You need to remember that at this age both you and your counter part go though hormonal changes, which are named Menopause and Andropause, that is responsible for sudden behavioral, mental and physical changes.
There are issues that require discussion, identify them and talk to your partner so that you can understand each others priorities and expectations from life.
There may be financial concerns and ageing parents, concerns regarding your future, where you want to spend the rest of your life etc.
An open discussion will help to settle down on mutually taken decisions.
Empty nest hits man equally as hard as it hits a woman.
Try helping each other to cope up with the grief, seek counseling if your empty nest marriage is showing signs of withdrawal and negativity.

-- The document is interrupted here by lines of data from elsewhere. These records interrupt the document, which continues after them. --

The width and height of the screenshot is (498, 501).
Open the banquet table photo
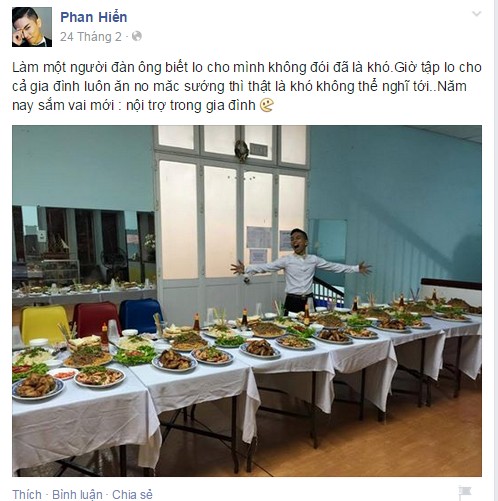pos(247,301)
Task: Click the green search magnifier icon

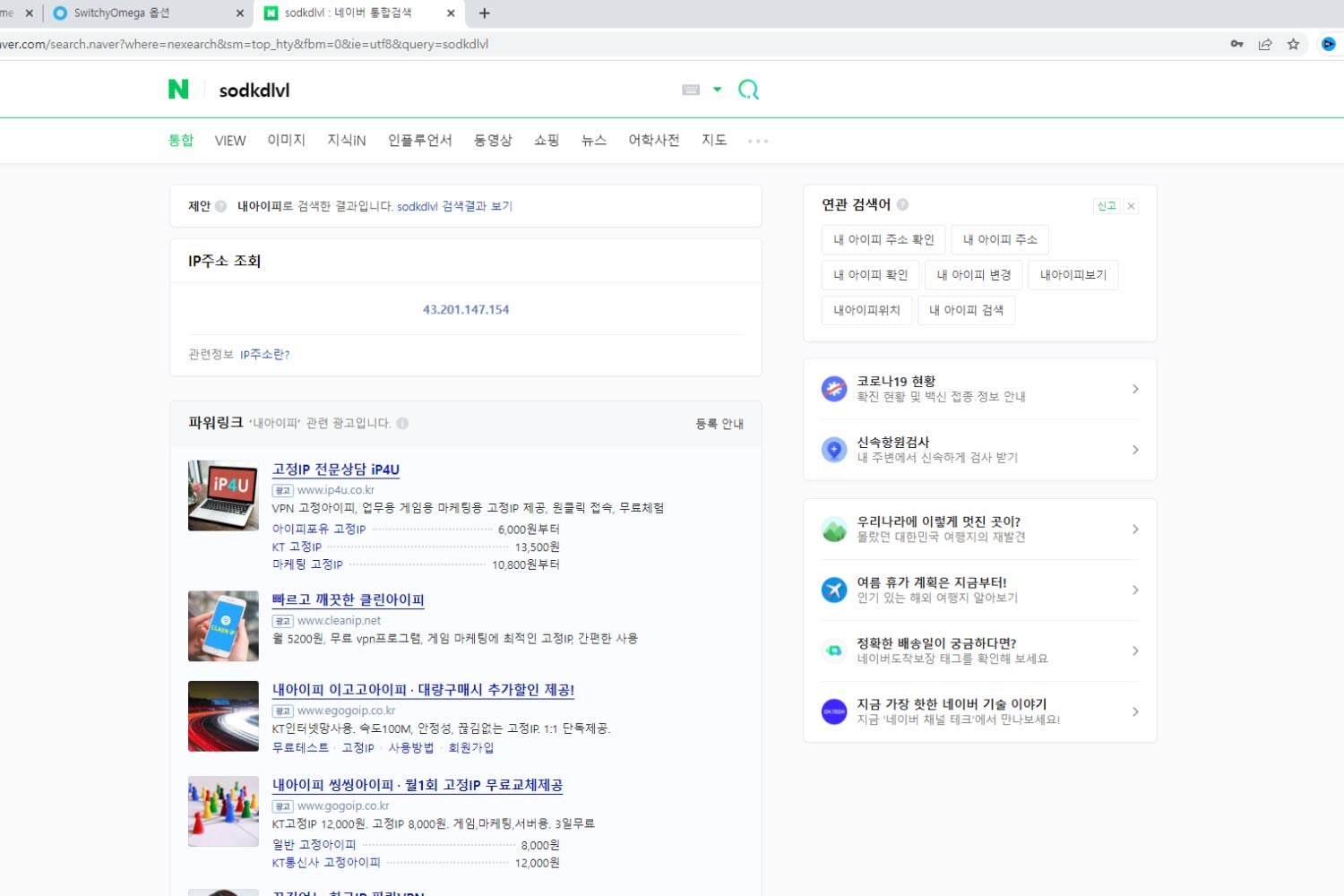Action: [x=748, y=90]
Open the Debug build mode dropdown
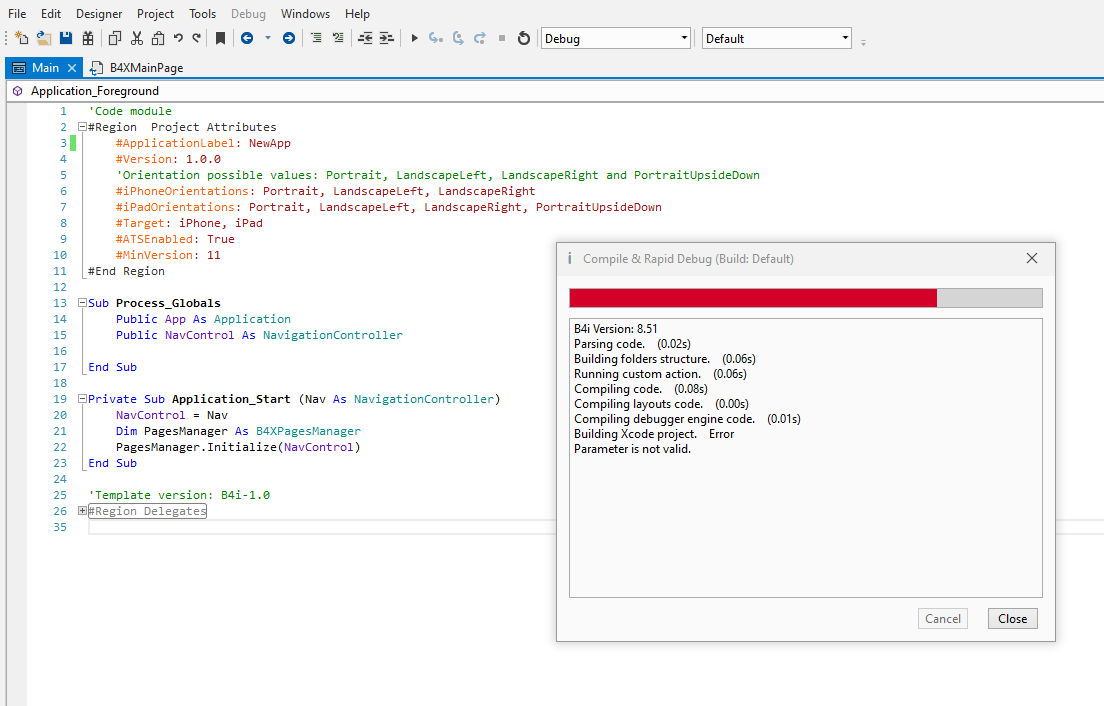This screenshot has width=1104, height=706. [616, 38]
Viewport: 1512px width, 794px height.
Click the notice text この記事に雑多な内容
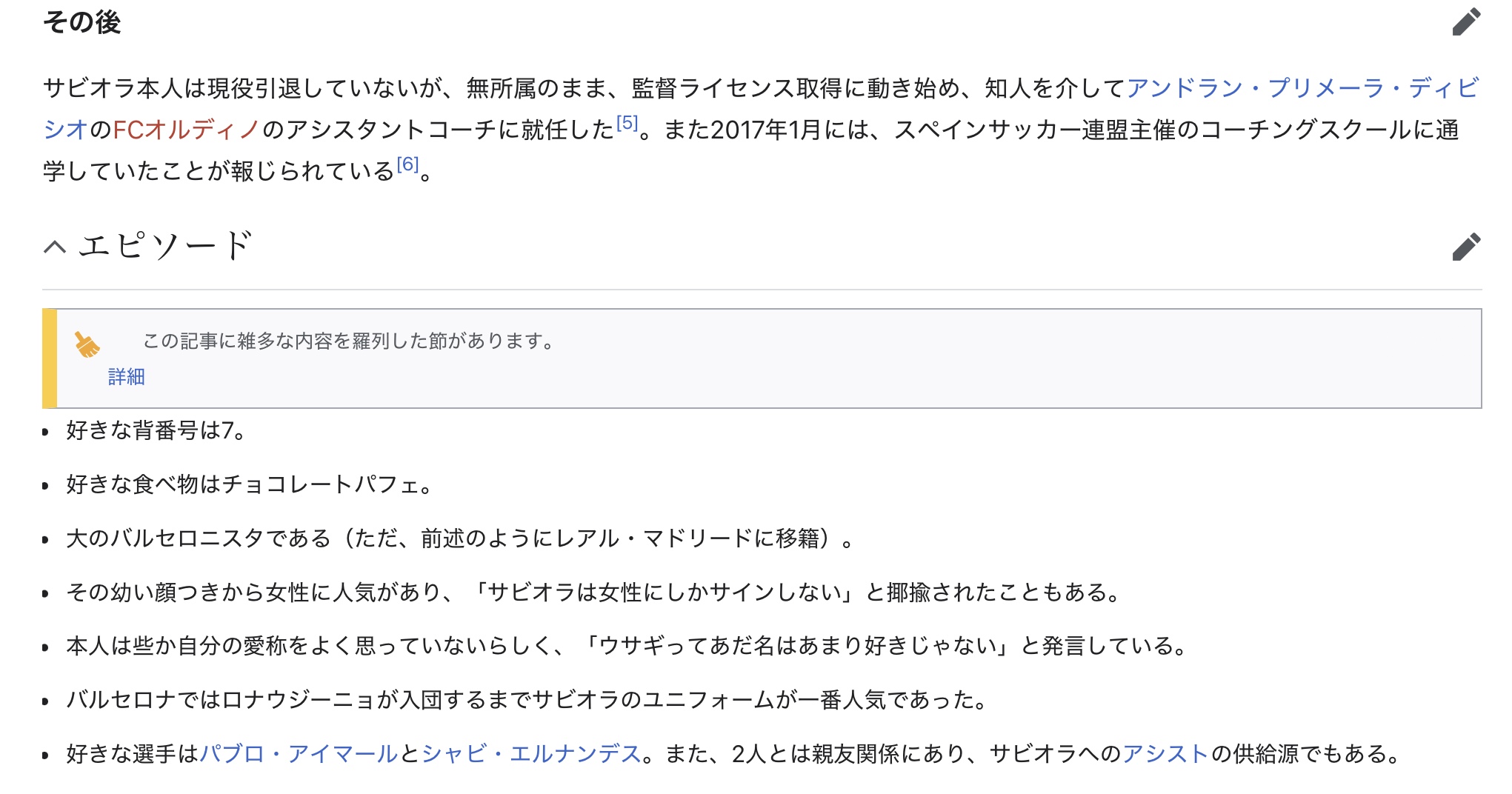[348, 341]
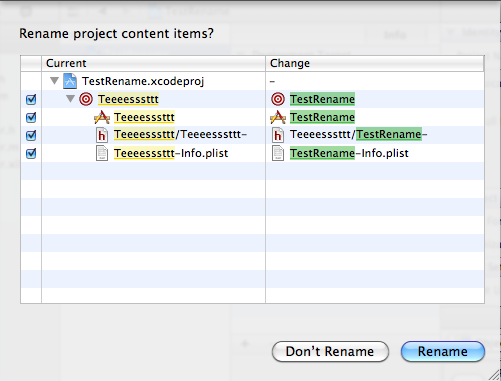This screenshot has height=381, width=501.
Task: Uncheck the target Teeeesssttt row checkbox
Action: point(31,99)

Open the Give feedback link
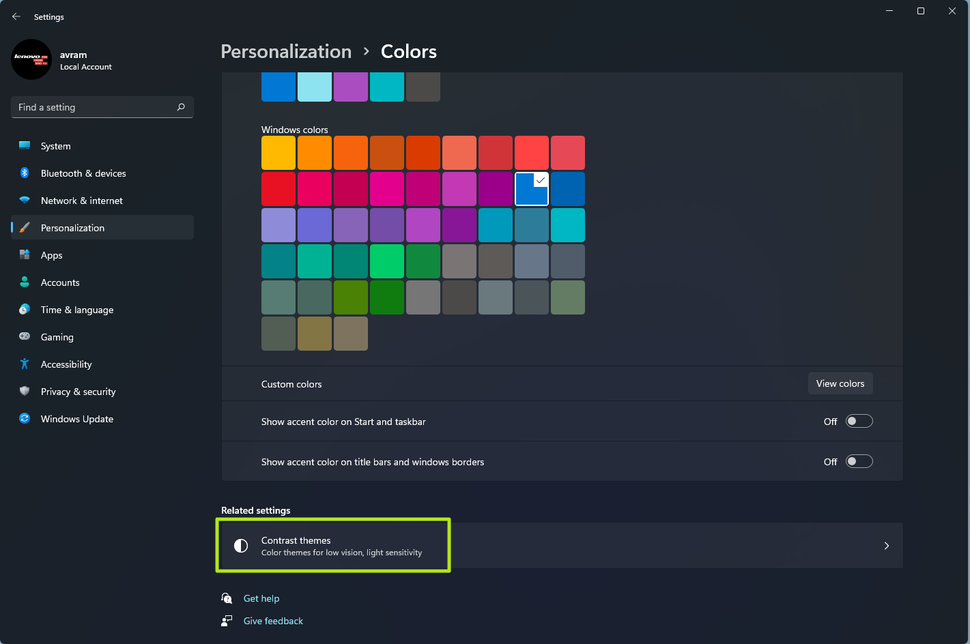coord(272,620)

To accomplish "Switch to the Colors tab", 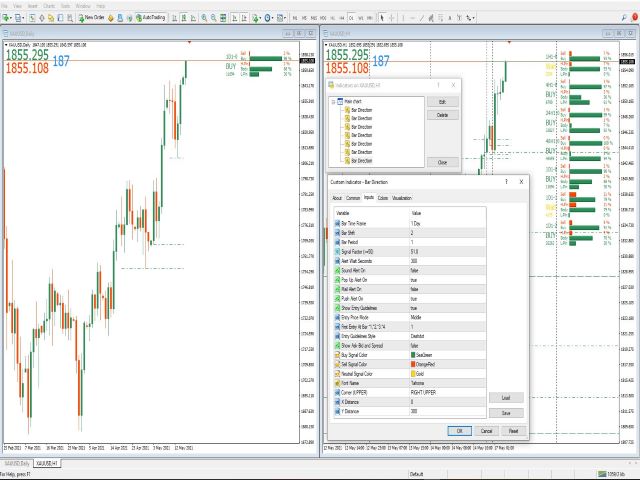I will click(384, 198).
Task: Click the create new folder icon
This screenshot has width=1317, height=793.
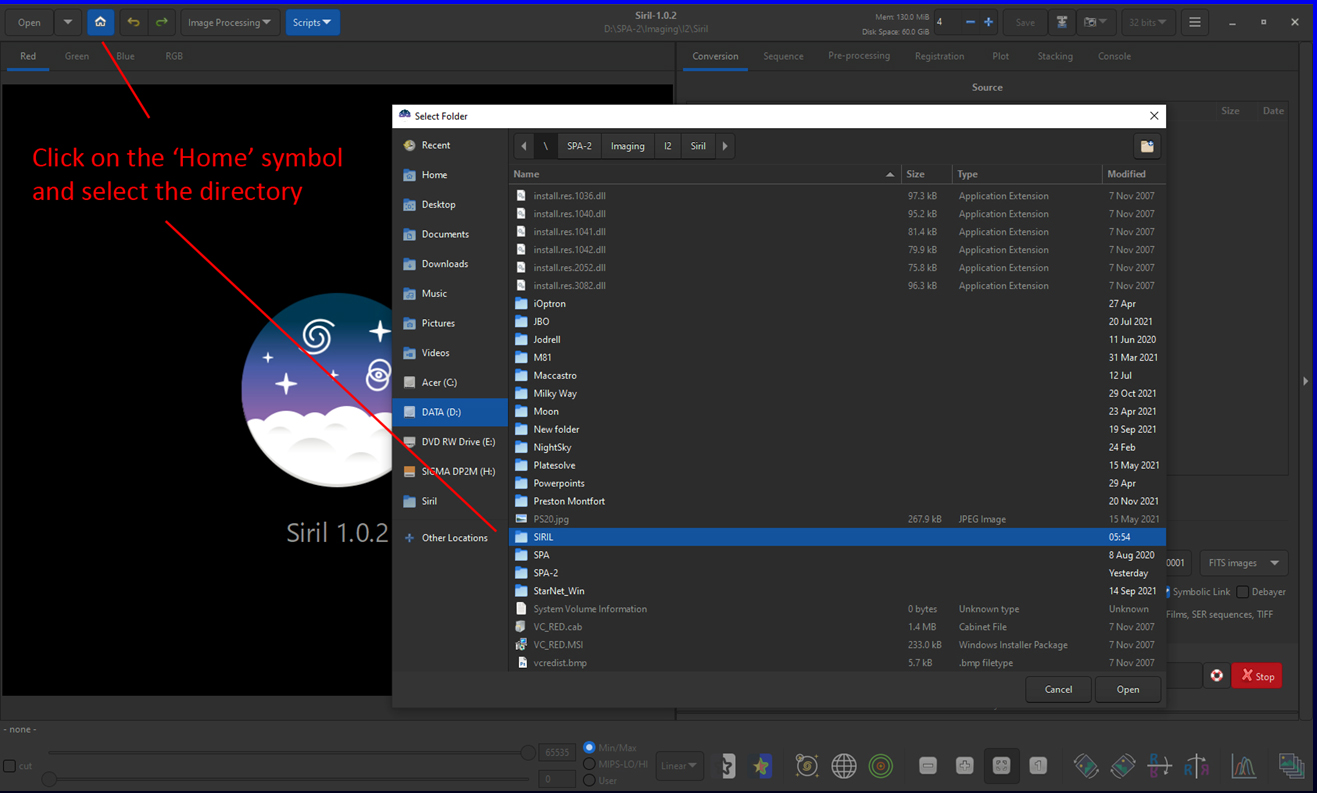Action: 1147,146
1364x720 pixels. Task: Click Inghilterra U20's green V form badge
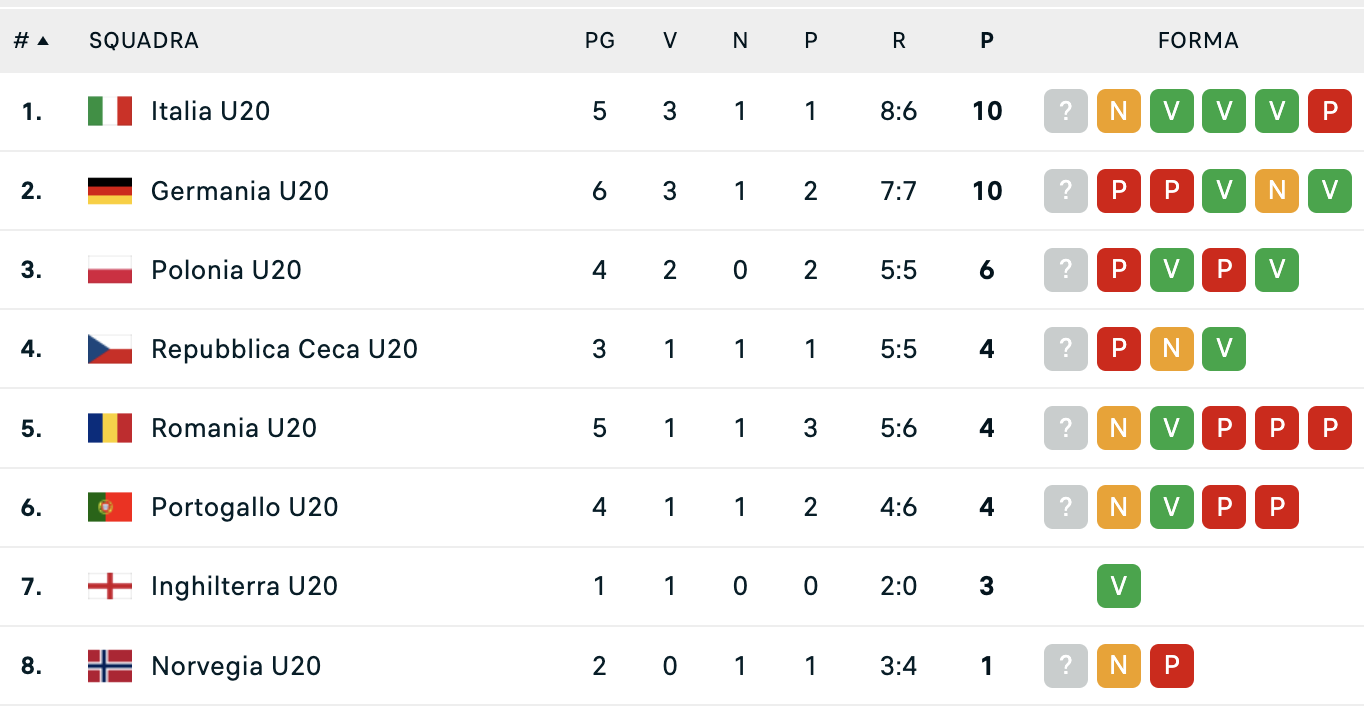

Have fun and enjoy the togetherness to the fullest, concentrate on each other and limit how often you call your children and avoid placing guilt trips on them, use your holidays for exploring something new, you need to develop a flexible mindset and be open to change.
At this point of time, adult children need friendship and guidance from their mom and dad, nothing more will help them better.
So be a friend to them, not only a care giver.
Now let them leave their life and you concentrate exploring your own life and its requirements.
You can reschedule your days and make short-term and long-term plans on how to spend money and time, do things together which you always wanted but never had time.
It is the best time for those small moments of togetherness and happiness; you will see how much joy can be carried to you.
Empty nest years are the second half of your marriage; this is the best time to rediscover yourself in your partner's arms and reignite the passion.
The process is not tough, but sincere effort is required, just continue to remain sensitive and aware of each other and turn this journey to a more rewarding and fulfilling experience.